Wanna Make A Baby?

A phrase (not so jokingly) said to my wife as we admire our daughter doing something so cute that it makes our ovaries hurt and also our brain hurt because we subconsciously wonder how the universe could have given us such a perfect child. 

Over the past few months this phrase has taken on new meaning, because it is something we are now seriously discussing happening in the coming year. So in response to the phrase, “Wanna make a baby?” The answer is “Yes! But, how?”

Our first child was conceived via reciprocal IVF (meaning we used Krystal’s egg with donor sperm and I carried Amelia). Now the question becomes how do we want to grow our family with the addition of baby #2. We have options, which is no doubt a privilege, but doesn’t make the decisions any less complicated. Given that at this point, Krystal does not want to carry, we have two options. 

We have 9 embryos remaining that are Krystal’s egg with the donor’s sperm. This would involve an IVF Frozen Embryo Transfer (FET) cycle and has a 41% success rate and is the ‘cheaper’ part of IVF. This would genetically be considered a full sibling to Amelia and genetically related to Krystal with no genetic ties to me other than I grew them in my body (so weird). 

We have three remaining vials of sperm (the same donor sperm used for Amelia) that we could use for IUI which has a 19% success rate and would (hopefully) result in my egg being fertilized and a viable pregnancy. This would genetically be considered a ½ sibling to Amelia and be genetically related to me with no genetic ties to Krystal. 

A true nature and nurture conundrum if there ever was one. 

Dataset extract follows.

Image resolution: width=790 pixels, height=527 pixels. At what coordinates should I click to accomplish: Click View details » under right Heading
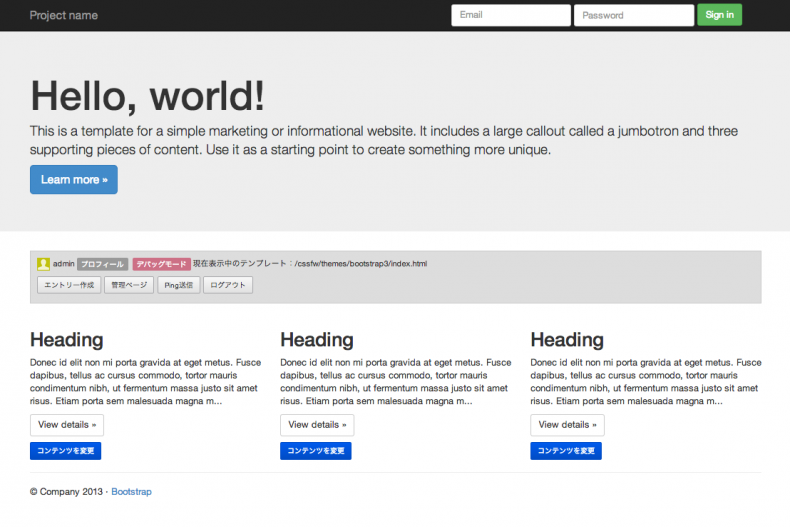point(567,425)
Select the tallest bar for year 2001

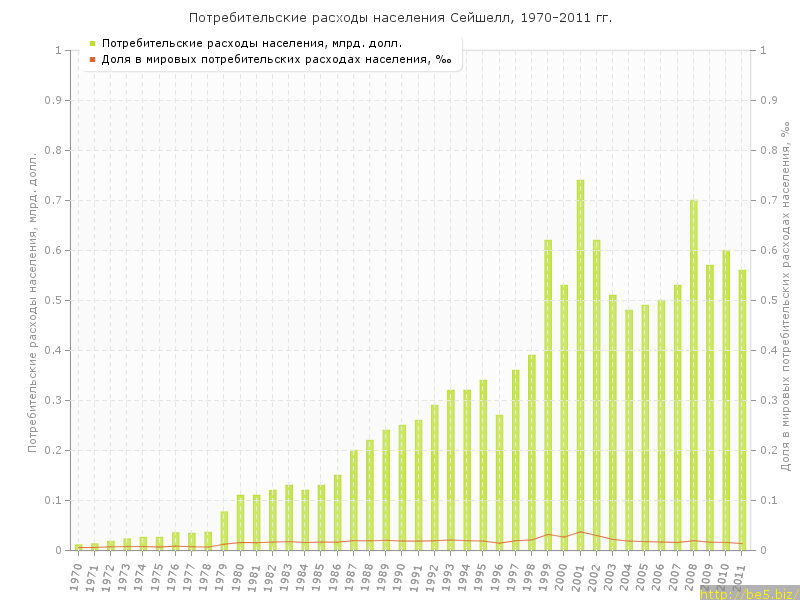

Understandably, we both have our own insecurities and questions with both of these options. How will each of us connect to a baby that we may or may not be genetically related to? Will or does this genetic connection impact the bond between mothers and child? How will our families accept and interact with a baby that is either genetically or not genetically related to them? Will we be resentful? What impact will our choice have on Amelia’s perspective and feelings about herself, her mothers, sibling, and her family? Will people compare our children’s looks, intelligence, personalities based on who they are genetically related to?

These questions always end with the hardest question of all, How do we move forward and make the best decision for our family? Right now the answer to that is to ask for help. Thankfully our fertility clinic is willing to help us along the way and even refer us to a therapist who has a personal experience with this journey.